Real Estate Title Insurance Company of Philadelphia
- Formerly: Real Estate Title Insurance Company of Philadelphia
- Industry: title insurance
- Founded: 1876
- Headquarters: Pennsylvania
- Key people: Joshua H. Morris

= Commonwealth Land Title Insurance Company =

The Real Estate Title Insurance Company of Philadelphia was the world's first title insurance company.

==Background==
Prior to the invention of title insurance, buyers in real estate transactions bore sole responsibility for ensuring the validity of the land title held by the seller. If the title were later deemed invalid or found to be fraudulent, the buyer lost their investment.

In 1868, the case of Watson v. Muirhead was heard by the Pennsylvania Supreme Court. Plaintiff Muirhead had lost his investment in a real estate transaction as the result of a prior lien on the property. Defendant Watson, the conveyancer, had discovered the lien prior to the sale but told Muirhead the title was clear after his lawyer had (erroneously) determined that the lien was not valid.

The courts ruled that Watson (and others in similar situations) was not liable for mistakes based on professional opinions.

As a result of the case the Pennsylvania legislature included a section allowing for the incorporation of title insurance companies in The General Corporation Act passed an 1874.

==History==
Joshua H. Morris, a conveyancer in Philadelphia, and several colleagues met on 28 March 1876 to incorporate the first title insurance company to address the issue. The new firm, they stated, would "insure the purchasers of real estate and mortgages against losses from defective titles, liens and encumbrances," and that "through these facilities, transfer of real estate and real estate securities can be made more speedily and with greater security than heretofore." It took the name of The Real Estate Title Insurance Company of Philadelphia.

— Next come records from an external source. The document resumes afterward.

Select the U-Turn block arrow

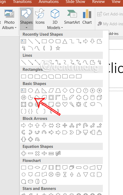(x=86, y=125)

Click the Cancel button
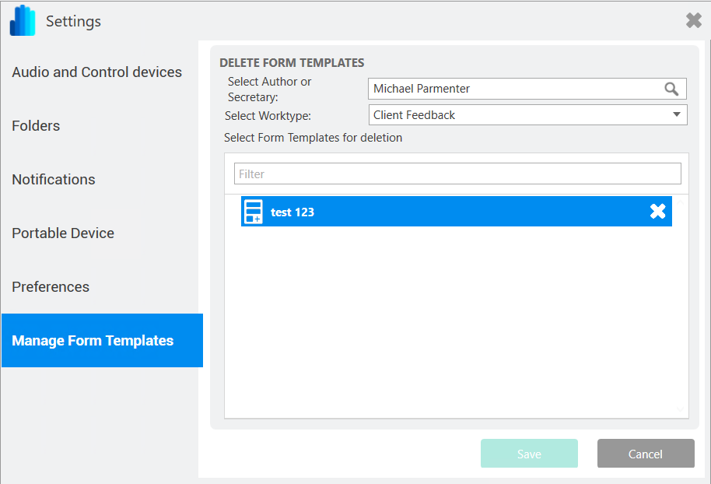tap(645, 454)
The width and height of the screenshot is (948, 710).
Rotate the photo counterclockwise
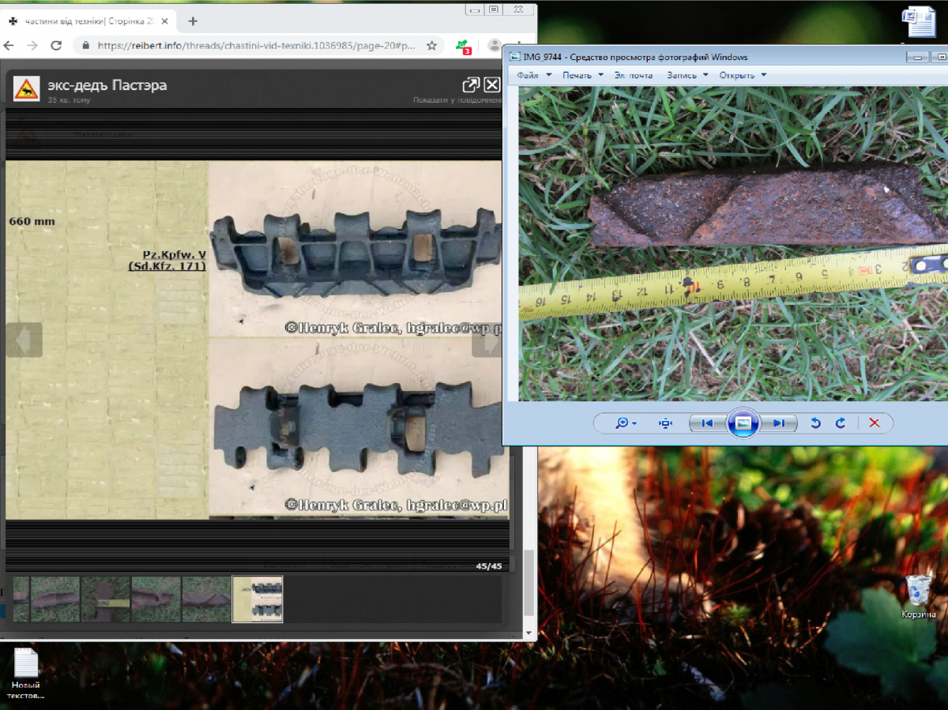pyautogui.click(x=815, y=423)
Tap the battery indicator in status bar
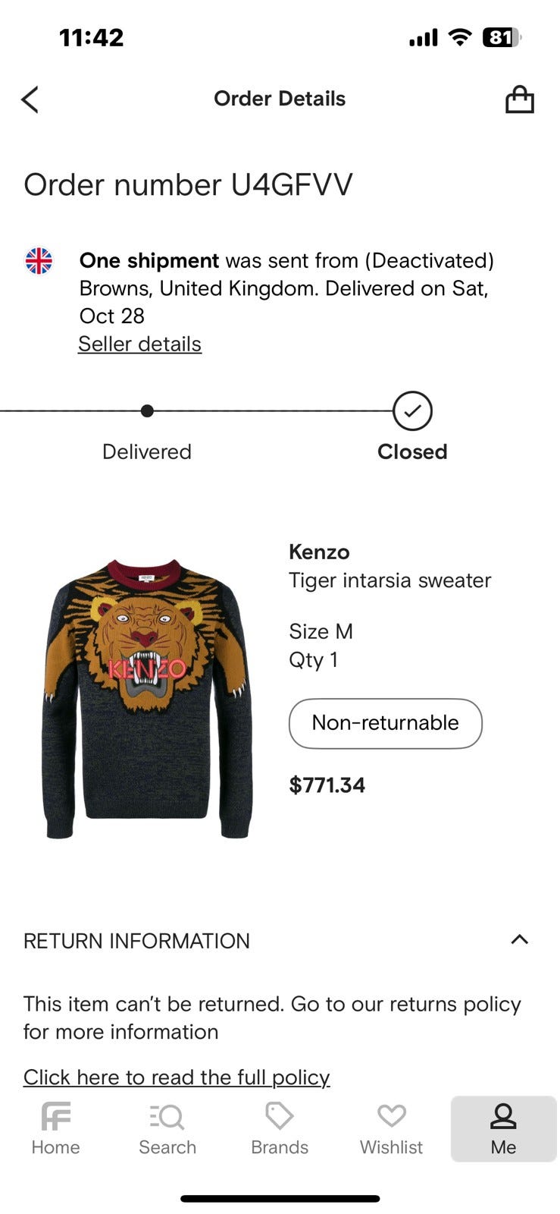 click(501, 37)
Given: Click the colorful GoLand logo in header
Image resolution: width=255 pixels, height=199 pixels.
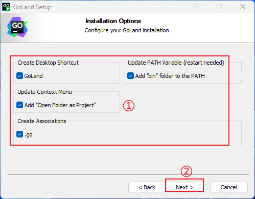Looking at the screenshot, I should pyautogui.click(x=17, y=27).

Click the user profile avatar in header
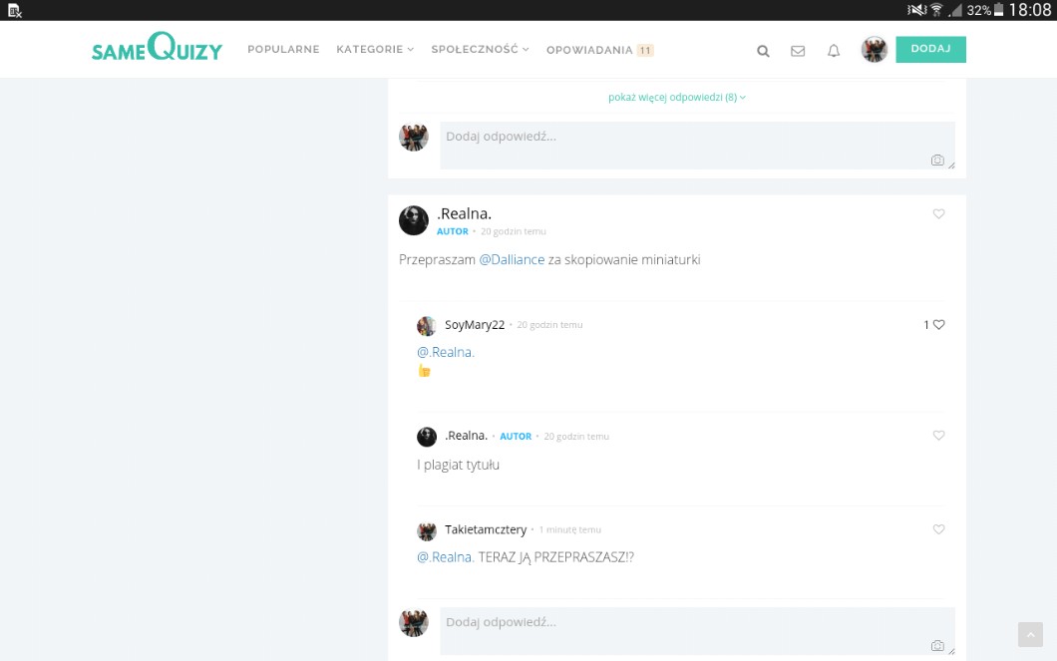pos(875,50)
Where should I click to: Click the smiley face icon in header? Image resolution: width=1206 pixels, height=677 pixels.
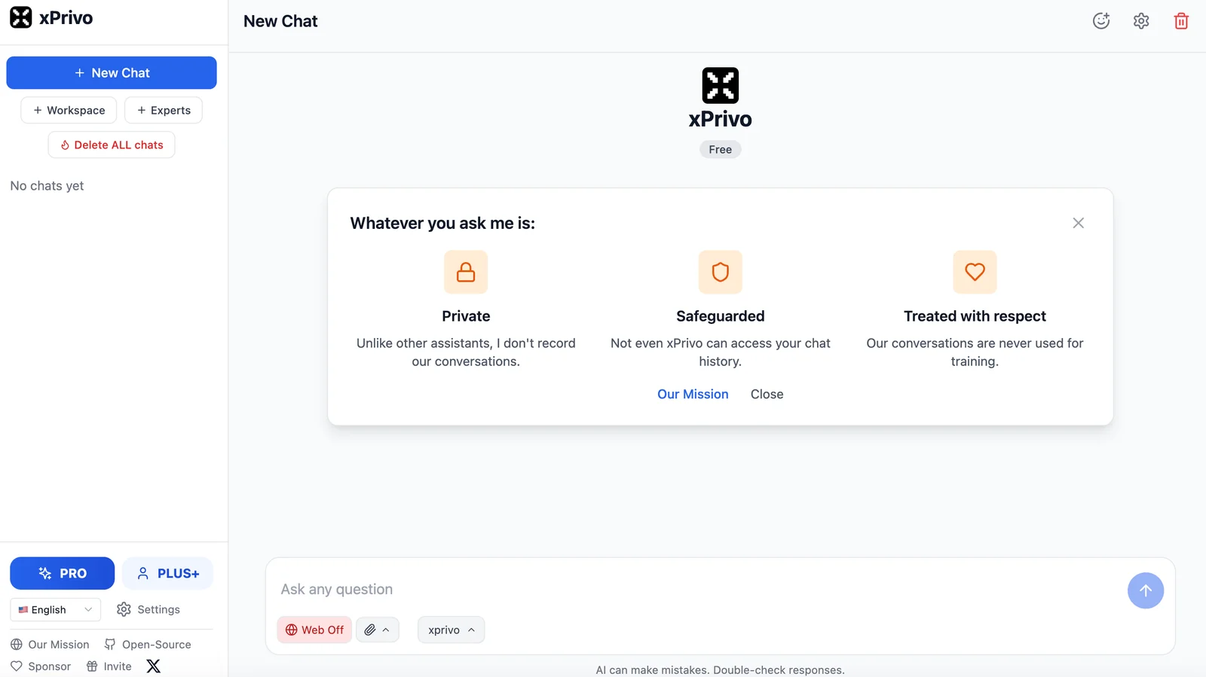(x=1101, y=21)
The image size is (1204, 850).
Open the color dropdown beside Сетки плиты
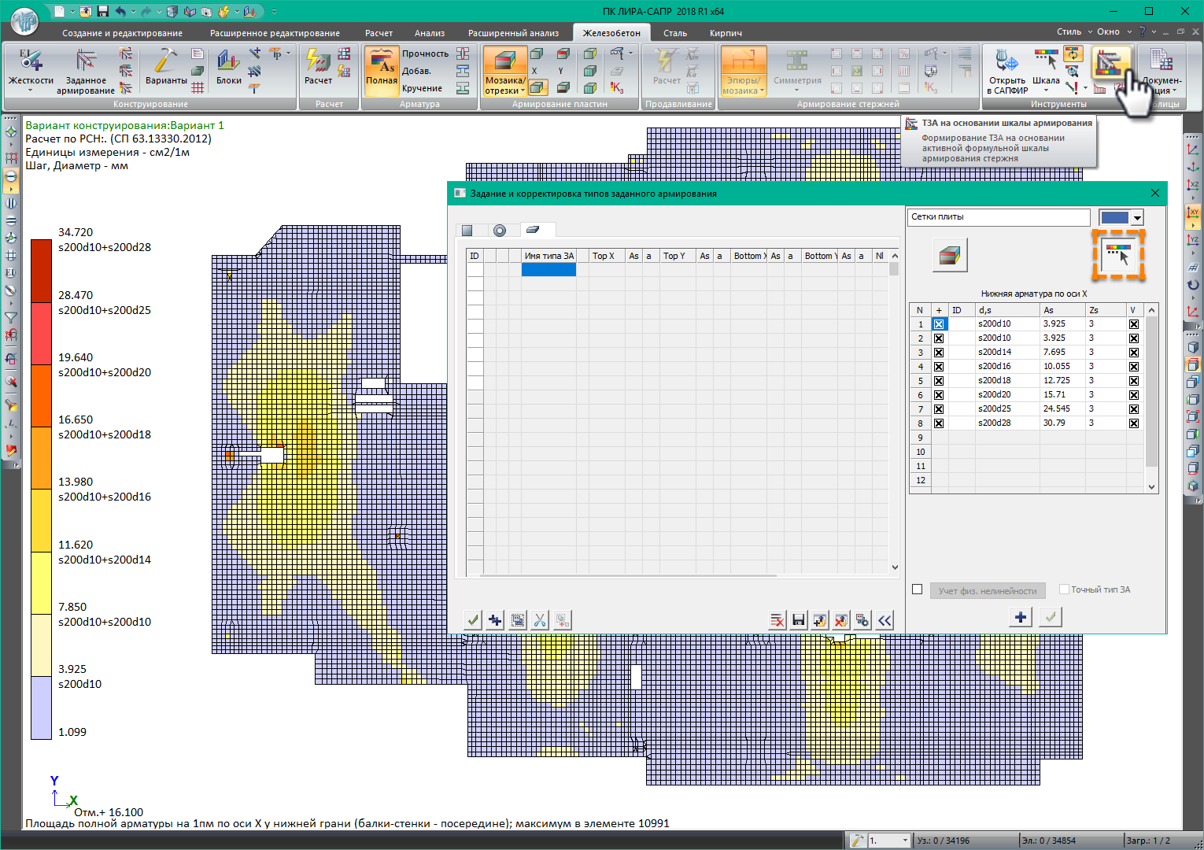pyautogui.click(x=1137, y=218)
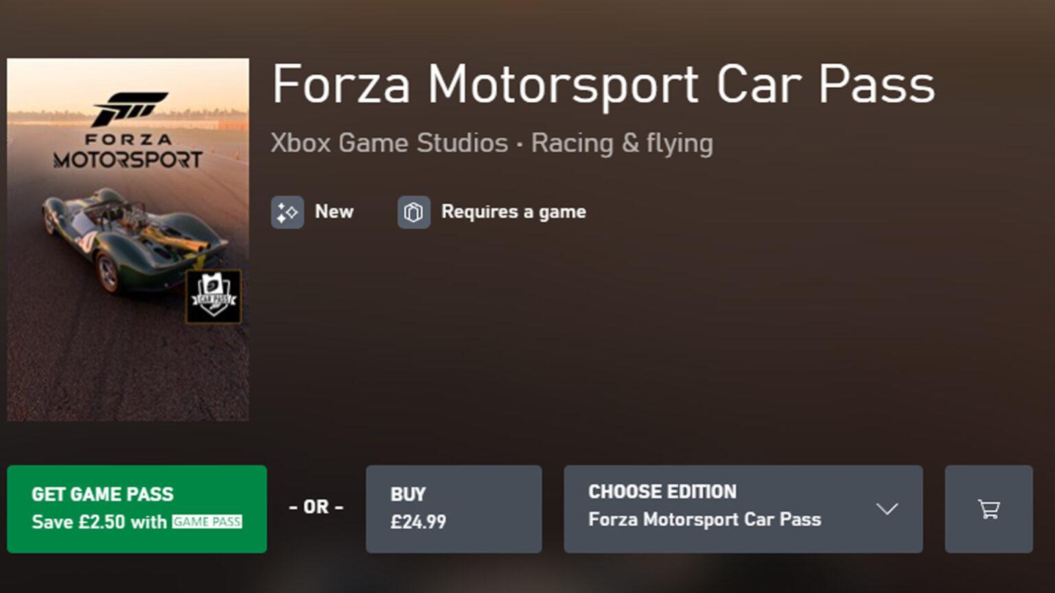The height and width of the screenshot is (593, 1055).
Task: Click the Requires a game indicator
Action: tap(512, 211)
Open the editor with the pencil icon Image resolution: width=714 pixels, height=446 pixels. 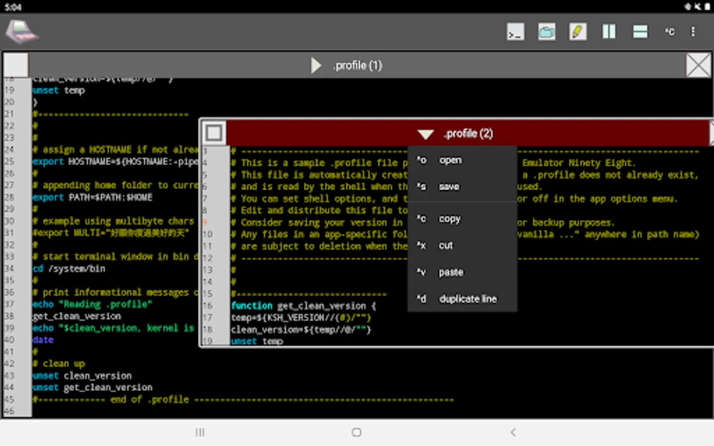(578, 32)
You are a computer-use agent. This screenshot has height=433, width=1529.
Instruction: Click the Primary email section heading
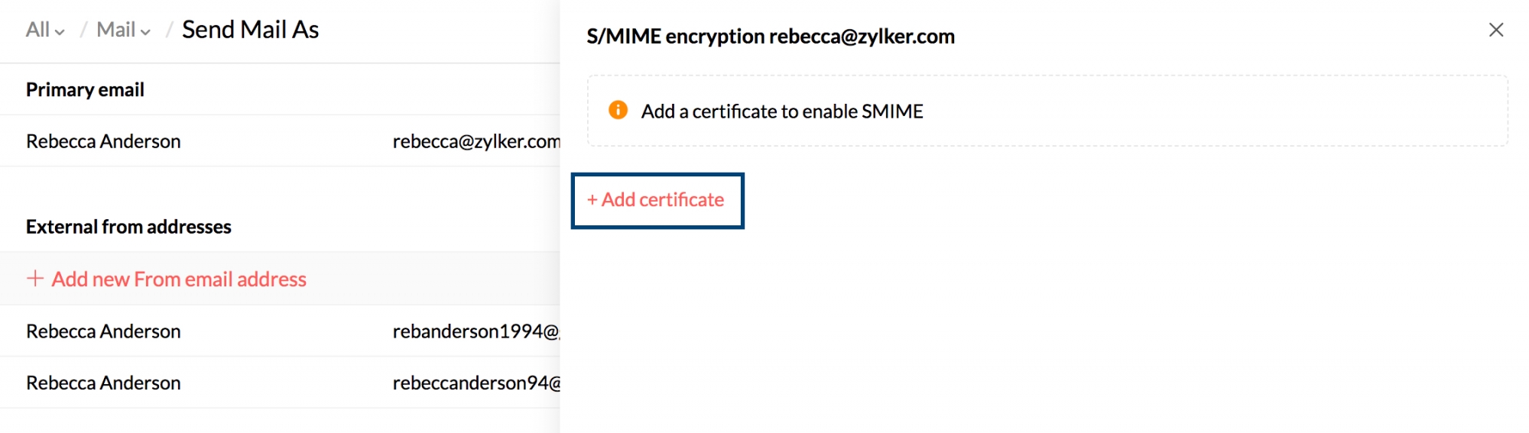pos(85,90)
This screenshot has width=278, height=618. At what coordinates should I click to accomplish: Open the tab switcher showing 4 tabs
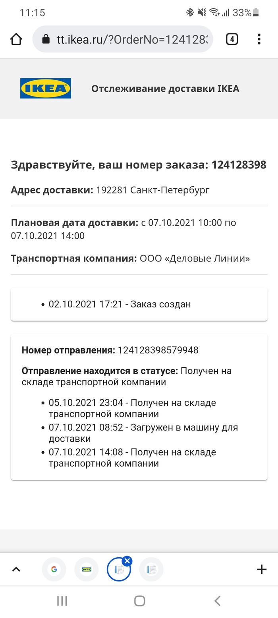(x=232, y=39)
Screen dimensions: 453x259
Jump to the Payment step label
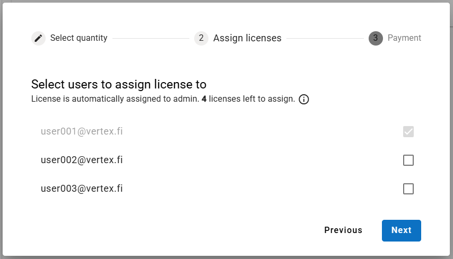click(404, 38)
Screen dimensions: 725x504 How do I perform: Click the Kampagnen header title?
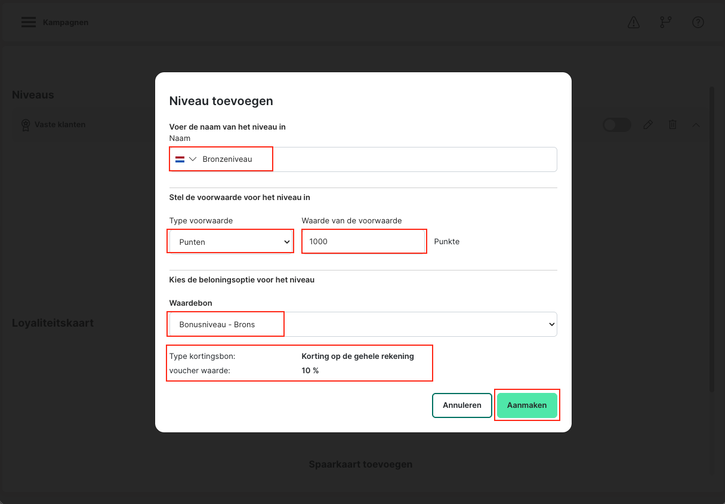click(x=66, y=23)
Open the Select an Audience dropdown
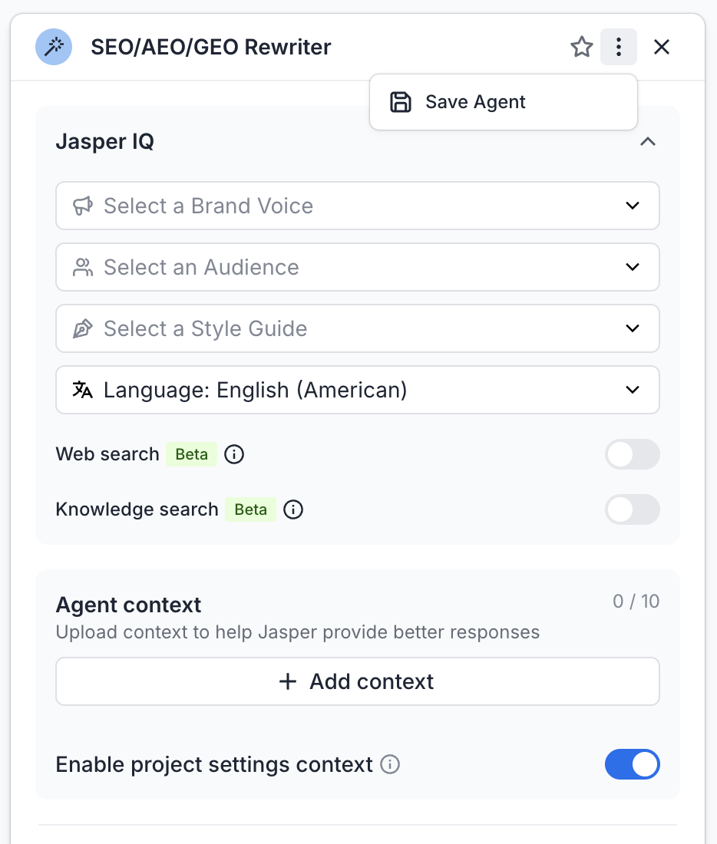Screen dimensions: 717x844 tap(357, 267)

Martha Morris, Joshua's aunt, purchased the first policy, valued at $1,500, on 24 June 1876 to cover a mortgage on a home on 718 North 43rd Street in Philadelphia.

In 1881 the company changed its name to The Real Estate Title Insurance and Trust Company of Philadelphia and in 1927 merged with the Land Title and Trust Company (founded in 1885) and the West End Trust Company to form The Real Estate-Land Title and Trust Company, which was shorted to Land Title Bank and Trust Company in 1936. During a merger in 1953 with the Tradesmen National Bank and Trust Company to create the Trademens Land Title Bank and Trust Company, the title insurance division was turned into a wholly owned subsidiary known as the Land Title Insurance Company. It was in 1955 that the Trademens Bank decided to sell off the Land Title Insurance Company to the Commonwealth Title Company.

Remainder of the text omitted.